Préavis de grève illimité au centre hospitalier Le Chênois à Bavilliers

- Mis à jour le -
Par , , France Bleu Belfort-Montbéliard

L'intersyndicale du centre hospitalier de soins longue durée Le Chênois à Bavilliers a déposé un préavis de grève illimité ce jeudi. Objectif : dénoncer le manque de moyens et la dégradation des conditions de travail du personnel.

Une partie des salariés s'est rassemblée devant l'ARS à Belfort jeudi.
Une partie des salariés s'est rassemblée devant l'ARS à Belfort jeudi. © Radio France - Adeline Divoux

Bavilliers, France

Le personnel du centre hospitalier le Chênois à Bavilliers, dans le Territoire de Belfort, est au bord du craquage. Ce jeudi, l'intersyndicale du site a déposé un préavis de grève illimité. "C'est le manque de moyens, ce sont les conditions de travail lamentables, c'est la prise en charge qui se dégrade au niveau de nos pensionnaires. On ne se reconnaît plus dans notre métier", déplore Sylvain Gigante, secrétaire général CGT au sein de l'établissement. 

"Aujourd'hui, nous avons des gens qui viennent au travail le matin, la boule au ventre et en pleurs parce qu'ils n'arriveront pas à faire leur travail par manque de temps", continue le délégué syndical. Et pour cause : le personnel est en sous-effectif. "On ne remplace pas les départs", soupire ce dernier. 

Cinq minutes par patient

Sylvain Gigante désespère également de n'avoir que cinq minutes de temps pour chaque patient. "On se remet en question quand on est que deux soignants pour 90 malades, sur trois étages. Si on se retrouve face à trois urgences, comment fait-on ? On choisit quel patient on va sauver ?", s'inquiète-t-il.

Les grévistes ne peuvent pas quitter leur poste, car ils sont assignés par leur direction pour assurer un service minimum. Ils n'arrêteront en revanche pas leur mouvement, temps qu'ils n'y aura pas d'avantage d'effectifs dans les personnels infirmiers et aides-soignants.

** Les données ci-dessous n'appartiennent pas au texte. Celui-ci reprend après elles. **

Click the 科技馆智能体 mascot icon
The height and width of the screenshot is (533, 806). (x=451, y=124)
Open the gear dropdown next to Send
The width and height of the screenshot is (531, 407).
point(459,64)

Il faut embaucher du personnel

"On ne demande pas des finances supplémentaires, mais que le conseil départemental et l'Agence régionale de santé, qui sont tuteurs de notre établissement, prennent en charge nos prêts, pour que l'on puisse embaucher du personnel", souligne le délégué syndical.

Le Département, qui a assuré soutenir le mouvement de grève, compte verser 2,6 millions d'euros sur les deux prochaines années, pour alléger le reste à charge des résidents. Le Chênois compte environ 360 salariés, tous services confondus, pour 460 places.

Une délégation reçue à l'ARS

Après une réunion avec la directrice de l'ARS jeudi après-midi, l'intersyndicale (CFDT-CGT-FO) indique "qu’un audit va avoir lieu début 2020 pour formaliser le Contrat pluriannuel d’objectif et de moyens". Toujours selon l'intersyndicale, l'ARS affirme qu'à ce jour "il n’y a pas de prévision de fusion" du Centre Hospitalier de Soins de Longue Durée (CHSLD) de Bavilliers avec l'Hôpital Nord Franche-Comté.

L'intersyndicale menace de déposer plainte

"La directrice de l’ARS, Mme Tisserand, est consciente des difficultés concernant les conditions de travail et de la souffrance du personnel. Elle va transmettre nos doléances à l’ARS Régionale". Les syndicats indiquent également avoir l'intention "de déposer plainte auprès du Procureur de la République si les conditions de travail des agents et les conditions de prise en charge des résidents ne s’améliorent pas".